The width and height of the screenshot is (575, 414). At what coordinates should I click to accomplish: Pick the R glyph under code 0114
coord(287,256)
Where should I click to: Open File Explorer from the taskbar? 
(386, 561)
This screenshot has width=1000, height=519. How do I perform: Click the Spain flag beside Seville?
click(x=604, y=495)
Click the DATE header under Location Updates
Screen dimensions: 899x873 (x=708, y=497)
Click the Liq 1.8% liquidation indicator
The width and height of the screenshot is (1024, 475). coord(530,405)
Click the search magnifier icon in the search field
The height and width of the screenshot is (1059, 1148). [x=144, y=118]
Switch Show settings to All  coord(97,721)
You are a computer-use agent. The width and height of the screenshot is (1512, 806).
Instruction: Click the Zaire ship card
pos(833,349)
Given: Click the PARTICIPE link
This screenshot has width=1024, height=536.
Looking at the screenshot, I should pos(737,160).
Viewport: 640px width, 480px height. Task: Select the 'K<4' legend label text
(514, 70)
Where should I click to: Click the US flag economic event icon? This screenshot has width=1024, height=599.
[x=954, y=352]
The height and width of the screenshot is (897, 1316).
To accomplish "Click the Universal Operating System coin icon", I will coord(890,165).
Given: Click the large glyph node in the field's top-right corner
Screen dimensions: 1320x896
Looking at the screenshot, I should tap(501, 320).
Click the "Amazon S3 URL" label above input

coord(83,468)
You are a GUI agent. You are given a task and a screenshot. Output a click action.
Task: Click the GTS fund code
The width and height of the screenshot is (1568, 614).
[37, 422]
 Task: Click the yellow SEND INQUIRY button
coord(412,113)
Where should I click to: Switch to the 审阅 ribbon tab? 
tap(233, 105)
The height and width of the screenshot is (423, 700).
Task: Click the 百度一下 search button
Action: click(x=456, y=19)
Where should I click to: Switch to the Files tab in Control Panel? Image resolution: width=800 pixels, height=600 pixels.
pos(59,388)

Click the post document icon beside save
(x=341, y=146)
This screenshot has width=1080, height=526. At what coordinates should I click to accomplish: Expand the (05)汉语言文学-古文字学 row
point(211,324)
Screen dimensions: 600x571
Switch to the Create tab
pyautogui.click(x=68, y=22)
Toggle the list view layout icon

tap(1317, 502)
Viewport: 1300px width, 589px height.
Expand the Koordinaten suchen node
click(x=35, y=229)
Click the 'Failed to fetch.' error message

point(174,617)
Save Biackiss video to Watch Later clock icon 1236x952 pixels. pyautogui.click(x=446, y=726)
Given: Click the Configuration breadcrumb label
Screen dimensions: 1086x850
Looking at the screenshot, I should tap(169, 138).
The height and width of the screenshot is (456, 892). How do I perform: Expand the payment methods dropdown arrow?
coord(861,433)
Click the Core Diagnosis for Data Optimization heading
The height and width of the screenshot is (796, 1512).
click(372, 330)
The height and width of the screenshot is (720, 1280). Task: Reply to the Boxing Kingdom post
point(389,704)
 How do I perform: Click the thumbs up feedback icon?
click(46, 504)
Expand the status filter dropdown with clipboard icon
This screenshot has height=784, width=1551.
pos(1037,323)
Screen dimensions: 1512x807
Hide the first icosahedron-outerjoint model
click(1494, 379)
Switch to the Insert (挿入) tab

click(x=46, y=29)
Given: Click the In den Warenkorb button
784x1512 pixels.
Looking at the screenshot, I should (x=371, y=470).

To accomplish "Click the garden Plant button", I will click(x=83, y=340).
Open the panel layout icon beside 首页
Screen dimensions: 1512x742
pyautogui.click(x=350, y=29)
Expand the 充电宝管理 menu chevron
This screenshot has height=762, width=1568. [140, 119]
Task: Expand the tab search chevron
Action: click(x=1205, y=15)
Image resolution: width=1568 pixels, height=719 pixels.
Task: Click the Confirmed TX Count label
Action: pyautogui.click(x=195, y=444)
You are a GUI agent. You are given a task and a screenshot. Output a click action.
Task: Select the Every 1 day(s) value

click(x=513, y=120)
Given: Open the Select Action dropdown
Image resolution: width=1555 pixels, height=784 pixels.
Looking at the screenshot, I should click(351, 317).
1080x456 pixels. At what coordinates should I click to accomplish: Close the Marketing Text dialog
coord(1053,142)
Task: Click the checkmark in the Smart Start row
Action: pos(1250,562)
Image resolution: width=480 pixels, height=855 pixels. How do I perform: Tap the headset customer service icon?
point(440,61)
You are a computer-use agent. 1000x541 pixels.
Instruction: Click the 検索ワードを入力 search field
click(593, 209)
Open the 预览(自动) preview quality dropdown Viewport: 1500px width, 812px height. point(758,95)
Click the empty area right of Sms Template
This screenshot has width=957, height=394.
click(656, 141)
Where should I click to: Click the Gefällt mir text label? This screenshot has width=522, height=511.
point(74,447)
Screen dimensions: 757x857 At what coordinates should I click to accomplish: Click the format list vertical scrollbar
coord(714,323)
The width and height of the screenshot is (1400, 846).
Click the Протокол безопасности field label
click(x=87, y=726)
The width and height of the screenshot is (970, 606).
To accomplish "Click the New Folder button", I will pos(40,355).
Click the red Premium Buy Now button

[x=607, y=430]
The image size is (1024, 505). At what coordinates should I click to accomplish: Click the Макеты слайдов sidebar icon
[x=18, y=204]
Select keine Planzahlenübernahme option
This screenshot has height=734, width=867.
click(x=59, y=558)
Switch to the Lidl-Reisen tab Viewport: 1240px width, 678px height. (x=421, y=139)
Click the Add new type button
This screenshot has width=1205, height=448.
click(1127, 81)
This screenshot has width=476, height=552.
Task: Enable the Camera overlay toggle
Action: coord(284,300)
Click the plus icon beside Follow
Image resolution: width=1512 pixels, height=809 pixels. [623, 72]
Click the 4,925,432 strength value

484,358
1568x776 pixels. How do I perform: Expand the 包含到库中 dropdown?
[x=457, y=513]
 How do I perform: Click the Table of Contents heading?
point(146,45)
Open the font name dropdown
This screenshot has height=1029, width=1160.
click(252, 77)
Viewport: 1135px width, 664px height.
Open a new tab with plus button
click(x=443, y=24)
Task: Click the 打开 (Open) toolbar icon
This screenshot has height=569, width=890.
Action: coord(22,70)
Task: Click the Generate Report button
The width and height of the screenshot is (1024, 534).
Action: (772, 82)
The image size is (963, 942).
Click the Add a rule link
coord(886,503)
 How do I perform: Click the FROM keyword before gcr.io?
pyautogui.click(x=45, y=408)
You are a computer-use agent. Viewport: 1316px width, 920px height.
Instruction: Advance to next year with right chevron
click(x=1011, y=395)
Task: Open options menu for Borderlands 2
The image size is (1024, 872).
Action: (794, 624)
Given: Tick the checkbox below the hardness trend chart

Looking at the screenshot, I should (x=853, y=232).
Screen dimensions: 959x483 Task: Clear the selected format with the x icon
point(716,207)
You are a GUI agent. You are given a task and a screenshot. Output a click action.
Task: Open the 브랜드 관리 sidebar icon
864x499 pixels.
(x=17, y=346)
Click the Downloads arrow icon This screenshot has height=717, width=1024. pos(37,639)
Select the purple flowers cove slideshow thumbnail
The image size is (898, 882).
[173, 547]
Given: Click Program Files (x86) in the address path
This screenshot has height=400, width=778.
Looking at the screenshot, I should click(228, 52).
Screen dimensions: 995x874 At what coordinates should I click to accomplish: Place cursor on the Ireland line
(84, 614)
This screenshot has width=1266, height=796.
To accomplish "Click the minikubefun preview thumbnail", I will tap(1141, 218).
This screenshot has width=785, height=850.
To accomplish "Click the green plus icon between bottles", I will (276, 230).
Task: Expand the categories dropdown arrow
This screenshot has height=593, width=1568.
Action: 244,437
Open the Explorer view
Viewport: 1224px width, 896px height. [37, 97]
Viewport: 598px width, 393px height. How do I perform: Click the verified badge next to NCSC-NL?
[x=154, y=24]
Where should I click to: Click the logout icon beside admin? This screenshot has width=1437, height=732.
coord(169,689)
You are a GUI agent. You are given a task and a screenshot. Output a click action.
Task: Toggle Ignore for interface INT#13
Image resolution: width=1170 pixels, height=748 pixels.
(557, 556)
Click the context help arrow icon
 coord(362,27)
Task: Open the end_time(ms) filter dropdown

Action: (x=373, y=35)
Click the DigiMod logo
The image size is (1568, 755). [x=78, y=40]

▶ _What the task requires_
Only the span from the line with "Click the Downloads" through the final line of the records goes in the output, each line unchanged.

▶ _Solution to this problem_
Click the Downloads arrow icon This screenshot has height=717, width=1024. pos(37,639)
Select the purple flowers cove slideshow thumbnail
The image size is (898, 882).
[173, 547]
Given: Click Program Files (x86) in the address path
This screenshot has height=400, width=778.
Looking at the screenshot, I should click(228, 52).
Screen dimensions: 995x874 At what coordinates should I click to accomplish: Place cursor on the Ireland line
(84, 614)
This screenshot has width=1266, height=796.
To accomplish "Click the minikubefun preview thumbnail", I will tap(1141, 218).
This screenshot has width=785, height=850.
To accomplish "Click the green plus icon between bottles", I will (276, 230).
Task: Expand the categories dropdown arrow
This screenshot has height=593, width=1568.
Action: 244,437
Open the Explorer view
Viewport: 1224px width, 896px height. [37, 97]
Viewport: 598px width, 393px height. How do I perform: Click the verified badge next to NCSC-NL?
[x=154, y=24]
Where should I click to: Click the logout icon beside admin? This screenshot has width=1437, height=732.
coord(169,689)
You are a GUI agent. You are given a task and a screenshot. Output a click action.
Task: Toggle Ignore for interface INT#13
Image resolution: width=1170 pixels, height=748 pixels.
(557, 556)
Click the context help arrow icon
 coord(362,27)
Task: Open the end_time(ms) filter dropdown

Action: (x=373, y=35)
Click the DigiMod logo
The image size is (1568, 755). [x=78, y=40]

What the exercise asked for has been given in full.